U.S. new-home sales fall in May as mortgage rates stay high
May new-home sales slid 7.3% to 580,000 as 6.47% mortgage rates and $424,900 median prices kept buyers on the sidelines.

New U.S. single-family home sales fell 7.3% in May to a seasonally adjusted annual rate of 580,000, as mortgage rates near 6.5% and stubborn prices kept buyers away even as supply remained badly needed. The U.S. Census Bureau and the U.S. Department of Housing and Urban Development released the figures on June 24, showing sales also ran 6.8% below May 2025 and down from a revised 622,000 in April.
The pricing picture underscored why demand stayed weak. The median new-home price in May was $424,900, little changed from a year earlier, while the average sales price reached $540,600. At the same time, months’ supply of new homes rose to 9.7 from 9.3 in April, a sign that houses are taking longer to move even as builders try to clear inventory.
Mortgage costs remained the main drag. Freddie Mac said the average rate on a 30-year fixed mortgage was 6.47% for the week ending June 18, down from 6.52% the previous week but still well above levels buyers were accustomed to before 2022. Rates have climbed by about 50 basis points since the conflict with Iran began at the end of February, a reminder that geopolitical tensions can spill into housing when oil prices and Treasury yields move higher.
The weakness in new-home sales fits a broader picture of strain across the housing sector. The National Association of Home Builders said builder confidence fell to 35 in June, the 14th straight month below 40, and 35% of builders were cutting prices, up from 32% in May. That suggests developers are leaning on discounts to keep traffic moving, but they have not yet been able to break the affordability logjam for ordinary buyers.

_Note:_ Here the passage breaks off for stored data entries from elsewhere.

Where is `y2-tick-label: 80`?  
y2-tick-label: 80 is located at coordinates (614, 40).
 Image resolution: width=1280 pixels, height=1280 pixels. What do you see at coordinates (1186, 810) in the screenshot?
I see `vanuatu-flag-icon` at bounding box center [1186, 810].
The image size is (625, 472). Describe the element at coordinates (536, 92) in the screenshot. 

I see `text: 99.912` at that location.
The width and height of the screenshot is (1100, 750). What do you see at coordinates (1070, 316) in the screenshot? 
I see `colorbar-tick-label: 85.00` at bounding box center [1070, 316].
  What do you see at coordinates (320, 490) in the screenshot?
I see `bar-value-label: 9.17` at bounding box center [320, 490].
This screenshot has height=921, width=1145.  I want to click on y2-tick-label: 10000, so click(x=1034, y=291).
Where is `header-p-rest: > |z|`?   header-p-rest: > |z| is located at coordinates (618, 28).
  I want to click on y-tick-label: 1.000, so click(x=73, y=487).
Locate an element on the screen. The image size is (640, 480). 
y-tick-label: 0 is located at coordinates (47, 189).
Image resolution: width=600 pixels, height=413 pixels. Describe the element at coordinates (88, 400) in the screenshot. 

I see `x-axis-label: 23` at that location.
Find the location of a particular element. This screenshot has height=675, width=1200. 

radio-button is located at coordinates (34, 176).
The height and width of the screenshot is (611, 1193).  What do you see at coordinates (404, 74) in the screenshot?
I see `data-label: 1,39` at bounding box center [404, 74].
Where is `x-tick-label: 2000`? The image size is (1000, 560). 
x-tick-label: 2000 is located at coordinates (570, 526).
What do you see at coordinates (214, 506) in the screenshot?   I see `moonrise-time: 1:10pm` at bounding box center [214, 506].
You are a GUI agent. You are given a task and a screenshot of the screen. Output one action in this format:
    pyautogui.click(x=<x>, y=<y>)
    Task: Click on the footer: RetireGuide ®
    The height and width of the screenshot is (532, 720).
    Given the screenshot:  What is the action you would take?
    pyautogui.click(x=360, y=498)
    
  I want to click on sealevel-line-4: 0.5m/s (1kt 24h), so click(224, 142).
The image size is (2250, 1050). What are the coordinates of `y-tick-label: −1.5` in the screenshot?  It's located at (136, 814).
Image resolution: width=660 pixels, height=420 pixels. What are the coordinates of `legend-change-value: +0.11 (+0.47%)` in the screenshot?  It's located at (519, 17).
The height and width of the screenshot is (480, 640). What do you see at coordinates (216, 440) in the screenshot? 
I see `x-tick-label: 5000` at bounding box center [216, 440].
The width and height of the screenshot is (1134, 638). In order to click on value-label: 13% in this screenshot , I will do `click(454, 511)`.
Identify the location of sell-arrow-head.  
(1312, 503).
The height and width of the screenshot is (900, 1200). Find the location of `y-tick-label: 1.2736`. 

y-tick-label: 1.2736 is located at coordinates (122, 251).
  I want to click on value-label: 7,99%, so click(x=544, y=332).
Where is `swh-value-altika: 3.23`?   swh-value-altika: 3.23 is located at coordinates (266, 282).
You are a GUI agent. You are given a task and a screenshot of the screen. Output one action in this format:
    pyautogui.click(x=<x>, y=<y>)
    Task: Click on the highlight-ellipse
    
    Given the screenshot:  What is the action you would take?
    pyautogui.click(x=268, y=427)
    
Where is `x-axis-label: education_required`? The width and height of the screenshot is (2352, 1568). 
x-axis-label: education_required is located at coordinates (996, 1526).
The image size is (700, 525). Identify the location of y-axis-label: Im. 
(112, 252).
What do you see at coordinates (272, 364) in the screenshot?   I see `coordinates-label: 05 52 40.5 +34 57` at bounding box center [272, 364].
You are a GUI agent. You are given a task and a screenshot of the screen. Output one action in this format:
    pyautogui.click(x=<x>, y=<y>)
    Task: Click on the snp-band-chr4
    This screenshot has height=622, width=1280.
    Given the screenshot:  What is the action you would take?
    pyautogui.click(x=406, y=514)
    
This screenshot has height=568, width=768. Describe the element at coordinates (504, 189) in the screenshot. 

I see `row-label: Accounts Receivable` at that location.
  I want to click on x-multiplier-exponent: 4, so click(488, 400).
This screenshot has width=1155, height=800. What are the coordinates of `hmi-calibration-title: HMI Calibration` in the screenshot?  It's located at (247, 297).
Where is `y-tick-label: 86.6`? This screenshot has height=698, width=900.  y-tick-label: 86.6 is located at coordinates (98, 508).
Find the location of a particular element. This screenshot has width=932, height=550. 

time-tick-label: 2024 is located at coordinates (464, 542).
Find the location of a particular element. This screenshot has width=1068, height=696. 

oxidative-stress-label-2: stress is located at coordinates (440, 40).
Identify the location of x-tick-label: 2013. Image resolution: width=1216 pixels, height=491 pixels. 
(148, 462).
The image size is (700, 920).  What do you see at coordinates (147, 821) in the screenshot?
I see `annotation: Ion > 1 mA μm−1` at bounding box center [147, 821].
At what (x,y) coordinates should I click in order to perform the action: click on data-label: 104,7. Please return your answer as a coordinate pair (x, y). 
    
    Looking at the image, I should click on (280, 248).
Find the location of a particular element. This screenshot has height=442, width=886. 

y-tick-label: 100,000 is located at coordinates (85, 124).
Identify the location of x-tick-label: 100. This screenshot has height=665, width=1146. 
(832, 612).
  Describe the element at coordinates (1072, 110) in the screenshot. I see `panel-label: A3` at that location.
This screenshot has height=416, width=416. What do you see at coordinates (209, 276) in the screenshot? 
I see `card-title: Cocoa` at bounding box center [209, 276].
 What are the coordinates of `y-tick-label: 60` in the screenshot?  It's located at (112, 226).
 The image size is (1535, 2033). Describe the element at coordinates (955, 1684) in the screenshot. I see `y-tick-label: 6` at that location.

The market has not frozen everywhere. The National Association of Realtors said existing-home sales rose 3.2% in May to an annual rate of 4.17 million, with a median price of $429,300 and inventory at 1.55 million homes, equal to 4.5 months’ supply. Even so, the split between rising existing-home activity and sagging new-home sales shows how uneven the recovery remains, with higher borrowing costs continuing to shape who can buy and who must wait.